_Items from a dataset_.
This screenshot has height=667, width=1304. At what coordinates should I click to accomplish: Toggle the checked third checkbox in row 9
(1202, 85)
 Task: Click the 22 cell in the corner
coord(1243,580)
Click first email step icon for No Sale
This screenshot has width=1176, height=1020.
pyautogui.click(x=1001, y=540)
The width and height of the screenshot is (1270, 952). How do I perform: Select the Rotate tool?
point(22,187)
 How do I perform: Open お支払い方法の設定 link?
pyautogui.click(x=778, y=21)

_THE TASK_. Write out every one of the rows above word for word, without changing anything.

_WRITTEN RESPONSE_.
This screenshot has height=667, width=1304. At what coordinates should I click to accomplish: Toggle the checked third checkbox in row 9
(1202, 85)
 Task: Click the 22 cell in the corner
coord(1243,580)
Click first email step icon for No Sale
This screenshot has width=1176, height=1020.
pyautogui.click(x=1001, y=540)
The width and height of the screenshot is (1270, 952). How do I perform: Select the Rotate tool?
point(22,187)
 How do I perform: Open お支払い方法の設定 link?
pyautogui.click(x=778, y=21)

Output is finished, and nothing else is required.